**The request**:
Copy out the stretch of the material from its first line through the line that contains "point(438,765)", both ends included, and set down nothing else.
Listed entries start
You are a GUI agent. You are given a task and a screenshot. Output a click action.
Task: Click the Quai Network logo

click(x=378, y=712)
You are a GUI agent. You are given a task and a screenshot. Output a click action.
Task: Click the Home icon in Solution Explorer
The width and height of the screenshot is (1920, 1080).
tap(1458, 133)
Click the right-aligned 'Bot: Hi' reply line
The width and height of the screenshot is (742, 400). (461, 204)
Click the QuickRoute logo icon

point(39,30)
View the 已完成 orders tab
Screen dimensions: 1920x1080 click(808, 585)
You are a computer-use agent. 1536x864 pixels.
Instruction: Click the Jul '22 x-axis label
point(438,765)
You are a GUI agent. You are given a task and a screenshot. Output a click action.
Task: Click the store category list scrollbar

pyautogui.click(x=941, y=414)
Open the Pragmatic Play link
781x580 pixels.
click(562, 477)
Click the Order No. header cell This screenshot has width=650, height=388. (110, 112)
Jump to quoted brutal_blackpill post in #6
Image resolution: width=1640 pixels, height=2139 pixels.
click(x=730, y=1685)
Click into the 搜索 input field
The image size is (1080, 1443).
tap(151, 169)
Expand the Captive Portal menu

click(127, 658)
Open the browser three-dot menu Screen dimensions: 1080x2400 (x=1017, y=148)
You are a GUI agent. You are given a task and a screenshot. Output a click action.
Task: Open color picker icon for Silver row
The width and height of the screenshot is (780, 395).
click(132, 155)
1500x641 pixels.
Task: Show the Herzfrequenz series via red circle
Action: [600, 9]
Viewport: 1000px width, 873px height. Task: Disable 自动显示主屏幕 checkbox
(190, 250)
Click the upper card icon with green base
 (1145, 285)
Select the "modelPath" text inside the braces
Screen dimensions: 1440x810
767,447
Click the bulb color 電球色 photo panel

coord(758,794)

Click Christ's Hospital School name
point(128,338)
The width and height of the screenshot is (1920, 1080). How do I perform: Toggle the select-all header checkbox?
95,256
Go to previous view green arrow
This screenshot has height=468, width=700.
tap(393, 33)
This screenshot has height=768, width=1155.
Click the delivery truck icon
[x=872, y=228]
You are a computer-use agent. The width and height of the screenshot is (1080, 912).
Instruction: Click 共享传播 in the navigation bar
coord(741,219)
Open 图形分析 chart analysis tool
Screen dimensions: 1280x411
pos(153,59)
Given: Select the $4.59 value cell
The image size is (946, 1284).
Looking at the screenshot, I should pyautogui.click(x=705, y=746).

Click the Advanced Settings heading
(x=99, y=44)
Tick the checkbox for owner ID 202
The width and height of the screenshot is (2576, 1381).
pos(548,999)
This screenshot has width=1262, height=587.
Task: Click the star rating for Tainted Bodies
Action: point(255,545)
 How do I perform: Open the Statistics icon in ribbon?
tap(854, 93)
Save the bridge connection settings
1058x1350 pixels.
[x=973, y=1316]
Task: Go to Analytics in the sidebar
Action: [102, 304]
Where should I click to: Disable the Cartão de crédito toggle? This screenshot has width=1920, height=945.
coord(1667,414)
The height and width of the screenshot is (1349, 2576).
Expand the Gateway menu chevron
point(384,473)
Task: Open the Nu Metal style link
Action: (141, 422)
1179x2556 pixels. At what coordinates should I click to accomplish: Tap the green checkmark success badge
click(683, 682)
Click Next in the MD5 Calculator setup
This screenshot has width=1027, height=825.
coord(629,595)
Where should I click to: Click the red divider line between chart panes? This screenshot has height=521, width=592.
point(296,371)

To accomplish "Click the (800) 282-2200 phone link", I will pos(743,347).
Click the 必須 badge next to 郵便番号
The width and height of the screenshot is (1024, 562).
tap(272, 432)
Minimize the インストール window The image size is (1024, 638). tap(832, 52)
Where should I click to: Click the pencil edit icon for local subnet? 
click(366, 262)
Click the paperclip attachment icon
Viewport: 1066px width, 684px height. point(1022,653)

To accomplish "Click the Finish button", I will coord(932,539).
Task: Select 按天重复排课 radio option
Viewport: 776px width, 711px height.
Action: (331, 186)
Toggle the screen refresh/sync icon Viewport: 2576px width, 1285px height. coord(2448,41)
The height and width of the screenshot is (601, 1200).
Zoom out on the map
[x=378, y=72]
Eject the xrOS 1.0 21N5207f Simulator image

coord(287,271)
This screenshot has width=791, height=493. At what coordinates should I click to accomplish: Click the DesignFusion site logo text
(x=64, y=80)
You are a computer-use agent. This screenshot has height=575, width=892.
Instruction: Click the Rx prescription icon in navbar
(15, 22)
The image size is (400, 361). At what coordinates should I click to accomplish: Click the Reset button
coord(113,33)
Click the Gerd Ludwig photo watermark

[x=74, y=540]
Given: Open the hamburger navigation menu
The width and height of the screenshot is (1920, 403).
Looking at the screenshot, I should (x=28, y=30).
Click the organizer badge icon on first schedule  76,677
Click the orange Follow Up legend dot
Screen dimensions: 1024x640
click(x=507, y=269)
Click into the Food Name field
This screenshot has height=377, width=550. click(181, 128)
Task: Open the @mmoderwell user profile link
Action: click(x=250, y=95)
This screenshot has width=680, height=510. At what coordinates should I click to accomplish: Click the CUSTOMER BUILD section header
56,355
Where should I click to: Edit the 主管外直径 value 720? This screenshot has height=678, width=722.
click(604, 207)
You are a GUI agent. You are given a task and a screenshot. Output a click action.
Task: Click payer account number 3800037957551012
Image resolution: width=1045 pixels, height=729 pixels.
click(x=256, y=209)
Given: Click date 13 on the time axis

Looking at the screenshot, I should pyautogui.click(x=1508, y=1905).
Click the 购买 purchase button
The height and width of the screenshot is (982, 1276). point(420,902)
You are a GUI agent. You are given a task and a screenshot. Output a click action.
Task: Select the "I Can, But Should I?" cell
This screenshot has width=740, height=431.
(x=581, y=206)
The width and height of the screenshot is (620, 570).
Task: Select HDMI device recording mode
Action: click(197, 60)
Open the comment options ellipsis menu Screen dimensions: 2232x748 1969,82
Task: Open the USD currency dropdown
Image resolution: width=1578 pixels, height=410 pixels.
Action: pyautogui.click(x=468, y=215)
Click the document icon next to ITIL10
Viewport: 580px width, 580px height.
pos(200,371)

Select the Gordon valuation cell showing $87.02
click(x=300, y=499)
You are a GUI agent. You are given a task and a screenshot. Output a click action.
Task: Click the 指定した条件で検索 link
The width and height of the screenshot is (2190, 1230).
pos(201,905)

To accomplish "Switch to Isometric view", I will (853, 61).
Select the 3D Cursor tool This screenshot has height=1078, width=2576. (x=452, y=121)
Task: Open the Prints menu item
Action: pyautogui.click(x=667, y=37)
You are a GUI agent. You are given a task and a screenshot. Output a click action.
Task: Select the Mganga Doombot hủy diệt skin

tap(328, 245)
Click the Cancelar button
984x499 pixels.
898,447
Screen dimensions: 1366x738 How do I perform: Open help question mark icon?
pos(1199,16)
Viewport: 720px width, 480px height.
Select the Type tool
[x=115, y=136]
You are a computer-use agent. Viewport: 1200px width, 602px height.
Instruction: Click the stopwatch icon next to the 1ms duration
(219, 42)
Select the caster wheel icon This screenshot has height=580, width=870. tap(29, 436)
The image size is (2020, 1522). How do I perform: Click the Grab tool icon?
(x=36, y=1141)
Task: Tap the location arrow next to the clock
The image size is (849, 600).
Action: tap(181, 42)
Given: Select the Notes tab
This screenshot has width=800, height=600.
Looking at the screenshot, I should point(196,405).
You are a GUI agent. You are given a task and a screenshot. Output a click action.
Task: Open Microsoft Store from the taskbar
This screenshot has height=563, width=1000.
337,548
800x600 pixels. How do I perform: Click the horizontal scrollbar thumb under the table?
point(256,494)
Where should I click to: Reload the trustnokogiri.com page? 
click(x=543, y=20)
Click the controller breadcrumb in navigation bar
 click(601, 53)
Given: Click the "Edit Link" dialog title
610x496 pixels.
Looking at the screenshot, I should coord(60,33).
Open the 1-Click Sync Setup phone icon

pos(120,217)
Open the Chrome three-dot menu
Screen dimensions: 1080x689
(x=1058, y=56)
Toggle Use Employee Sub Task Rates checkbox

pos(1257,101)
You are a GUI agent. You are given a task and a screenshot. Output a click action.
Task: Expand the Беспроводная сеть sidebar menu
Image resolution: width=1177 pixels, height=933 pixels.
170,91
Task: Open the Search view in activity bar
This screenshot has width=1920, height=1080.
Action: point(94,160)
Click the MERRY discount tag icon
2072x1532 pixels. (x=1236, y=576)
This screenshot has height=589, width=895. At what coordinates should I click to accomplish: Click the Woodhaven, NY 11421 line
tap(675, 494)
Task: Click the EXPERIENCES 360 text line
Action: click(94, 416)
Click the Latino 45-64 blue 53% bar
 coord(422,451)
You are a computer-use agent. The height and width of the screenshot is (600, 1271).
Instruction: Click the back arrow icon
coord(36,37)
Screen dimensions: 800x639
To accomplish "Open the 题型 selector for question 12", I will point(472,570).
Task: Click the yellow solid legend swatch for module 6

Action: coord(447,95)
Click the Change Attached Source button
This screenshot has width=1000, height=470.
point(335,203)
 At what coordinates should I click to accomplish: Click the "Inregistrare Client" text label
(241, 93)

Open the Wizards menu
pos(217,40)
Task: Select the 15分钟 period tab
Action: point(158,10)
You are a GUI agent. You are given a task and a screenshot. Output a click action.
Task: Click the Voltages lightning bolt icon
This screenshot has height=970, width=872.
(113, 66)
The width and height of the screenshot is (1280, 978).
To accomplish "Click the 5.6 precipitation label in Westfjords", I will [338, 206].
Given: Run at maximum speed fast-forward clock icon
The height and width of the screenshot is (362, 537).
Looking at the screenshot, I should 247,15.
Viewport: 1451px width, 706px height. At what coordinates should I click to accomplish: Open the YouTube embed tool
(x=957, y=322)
Listed entries end
**Task solution**:
You are a GUI agent. You are given a task and a screenshot. Output a click action.
Task: Click the Quai Network logo

click(x=378, y=712)
You are a GUI agent. You are given a task and a screenshot. Output a click action.
Task: Click the Home icon in Solution Explorer
The width and height of the screenshot is (1920, 1080).
tap(1458, 133)
Click the right-aligned 'Bot: Hi' reply line
The width and height of the screenshot is (742, 400). (461, 204)
Click the QuickRoute logo icon

point(39,30)
View the 已完成 orders tab
Screen dimensions: 1920x1080 click(808, 585)
You are a computer-use agent. 1536x864 pixels.
Instruction: Click the Jul '22 x-axis label
point(438,765)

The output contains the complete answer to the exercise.